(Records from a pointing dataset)
## BEGIN
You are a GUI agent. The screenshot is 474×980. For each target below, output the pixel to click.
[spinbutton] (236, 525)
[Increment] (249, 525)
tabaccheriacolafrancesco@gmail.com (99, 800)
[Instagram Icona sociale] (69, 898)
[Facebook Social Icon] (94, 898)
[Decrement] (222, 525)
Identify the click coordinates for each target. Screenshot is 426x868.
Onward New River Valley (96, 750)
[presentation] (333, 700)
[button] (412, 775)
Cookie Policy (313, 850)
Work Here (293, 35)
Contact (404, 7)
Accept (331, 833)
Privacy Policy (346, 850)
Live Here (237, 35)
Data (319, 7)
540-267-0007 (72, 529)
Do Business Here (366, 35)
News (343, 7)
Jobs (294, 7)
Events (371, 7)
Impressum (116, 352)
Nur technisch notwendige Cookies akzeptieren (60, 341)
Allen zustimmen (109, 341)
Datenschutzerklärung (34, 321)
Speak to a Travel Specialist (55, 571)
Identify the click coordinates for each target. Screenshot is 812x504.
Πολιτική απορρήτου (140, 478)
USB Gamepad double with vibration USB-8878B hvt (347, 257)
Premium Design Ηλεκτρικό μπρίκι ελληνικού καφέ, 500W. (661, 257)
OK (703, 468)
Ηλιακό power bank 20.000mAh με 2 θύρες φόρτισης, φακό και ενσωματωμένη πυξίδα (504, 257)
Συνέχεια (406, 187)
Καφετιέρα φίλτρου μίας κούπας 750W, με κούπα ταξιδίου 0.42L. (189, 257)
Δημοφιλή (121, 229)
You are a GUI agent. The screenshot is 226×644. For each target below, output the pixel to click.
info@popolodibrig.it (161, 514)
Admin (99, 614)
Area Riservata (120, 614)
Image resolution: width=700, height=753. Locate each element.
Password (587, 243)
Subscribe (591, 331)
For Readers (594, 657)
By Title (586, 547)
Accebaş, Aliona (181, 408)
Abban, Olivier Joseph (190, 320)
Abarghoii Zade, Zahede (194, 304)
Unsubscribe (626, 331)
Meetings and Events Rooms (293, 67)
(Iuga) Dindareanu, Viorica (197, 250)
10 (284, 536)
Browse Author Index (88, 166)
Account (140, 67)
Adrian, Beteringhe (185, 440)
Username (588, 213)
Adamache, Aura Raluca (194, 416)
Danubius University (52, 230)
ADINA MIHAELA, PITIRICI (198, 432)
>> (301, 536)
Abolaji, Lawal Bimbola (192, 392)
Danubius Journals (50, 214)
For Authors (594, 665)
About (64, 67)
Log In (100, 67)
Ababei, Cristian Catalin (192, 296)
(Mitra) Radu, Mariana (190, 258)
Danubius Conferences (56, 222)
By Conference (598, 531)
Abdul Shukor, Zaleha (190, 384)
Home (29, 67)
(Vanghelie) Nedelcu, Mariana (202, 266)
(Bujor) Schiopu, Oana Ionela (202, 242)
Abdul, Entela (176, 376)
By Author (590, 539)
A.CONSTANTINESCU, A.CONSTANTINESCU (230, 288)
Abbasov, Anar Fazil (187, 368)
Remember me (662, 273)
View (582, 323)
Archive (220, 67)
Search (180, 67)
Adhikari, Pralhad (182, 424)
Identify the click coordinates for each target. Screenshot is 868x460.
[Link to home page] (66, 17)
## END
- [INSTRUCTIONS FOR THE TASK]:
Rewrite the material above with "tap coordinates" substituted for every occurrence of "click coordinates", keeping everything else the same.

- [WRITTEN REPLY]:
You are a GUI agent. The screenshot is 474×980. For each target below, output the pixel to click.
[spinbutton] (236, 525)
[Increment] (249, 525)
tabaccheriacolafrancesco@gmail.com (99, 800)
[Instagram Icona sociale] (69, 898)
[Facebook Social Icon] (94, 898)
[Decrement] (222, 525)
Identify the tap coordinates for each target. Screenshot is 426x868.
Onward New River Valley (96, 750)
[presentation] (333, 700)
[button] (412, 775)
Cookie Policy (313, 850)
Work Here (293, 35)
Contact (404, 7)
Accept (331, 833)
Privacy Policy (346, 850)
Live Here (237, 35)
Data (319, 7)
540-267-0007 (72, 529)
Do Business Here (366, 35)
News (343, 7)
Jobs (294, 7)
Events (371, 7)
Impressum (116, 352)
Nur technisch notwendige Cookies akzeptieren (60, 341)
Allen zustimmen (109, 341)
Datenschutzerklärung (34, 321)
Speak to a Travel Specialist (55, 571)
Identify the tap coordinates for each target. Screenshot is 812x504.
Πολιτική απορρήτου (140, 478)
USB Gamepad double with vibration USB-8878B hvt (347, 257)
Premium Design Ηλεκτρικό μπρίκι ελληνικού καφέ, 500W. (661, 257)
OK (703, 468)
Ηλιακό power bank 20.000mAh με 2 θύρες φόρτισης, φακό και ενσωματωμένη πυξίδα (504, 257)
Συνέχεια (406, 187)
Καφετιέρα φίλτρου μίας κούπας 750W, με κούπα ταξιδίου 0.42L. (189, 257)
Δημοφιλή (121, 229)
You are a GUI agent. The screenshot is 226×644. For each target below, output the pixel to click.
info@popolodibrig.it (161, 514)
Admin (99, 614)
Area Riservata (120, 614)
Image resolution: width=700, height=753. Locate each element.
Password (587, 243)
Subscribe (591, 331)
For Readers (594, 657)
By Title (586, 547)
Accebaş, Aliona (181, 408)
Abban, Olivier Joseph (190, 320)
Abarghoii Zade, Zahede (194, 304)
Unsubscribe (626, 331)
Meetings and Events Rooms (293, 67)
(Iuga) Dindareanu, Viorica (197, 250)
10 (284, 536)
Browse Author Index (88, 166)
Account (140, 67)
Adrian, Beteringhe (185, 440)
Username (588, 213)
Adamache, Aura Raluca (194, 416)
Danubius University (52, 230)
ADINA MIHAELA, PITIRICI (198, 432)
>> (301, 536)
Abolaji, Lawal Bimbola (192, 392)
Danubius Journals (50, 214)
For Authors (594, 665)
About (64, 67)
Log In (100, 67)
Ababei, Cristian Catalin (192, 296)
(Mitra) Radu, Mariana (190, 258)
Danubius Conferences (56, 222)
By Conference (598, 531)
Abdul Shukor, Zaleha (190, 384)
Home (29, 67)
(Vanghelie) Nedelcu, Mariana (202, 266)
(Bujor) Schiopu, Oana Ionela (202, 242)
Abdul, Entela (176, 376)
By Author (590, 539)
A.CONSTANTINESCU, A.CONSTANTINESCU (230, 288)
Abbasov, Anar Fazil (187, 368)
Remember me (662, 273)
View (582, 323)
Archive (220, 67)
Search (180, 67)
Adhikari, Pralhad (182, 424)
Identify the tap coordinates for each target. Screenshot is 868x460.
[Link to home page] (66, 17)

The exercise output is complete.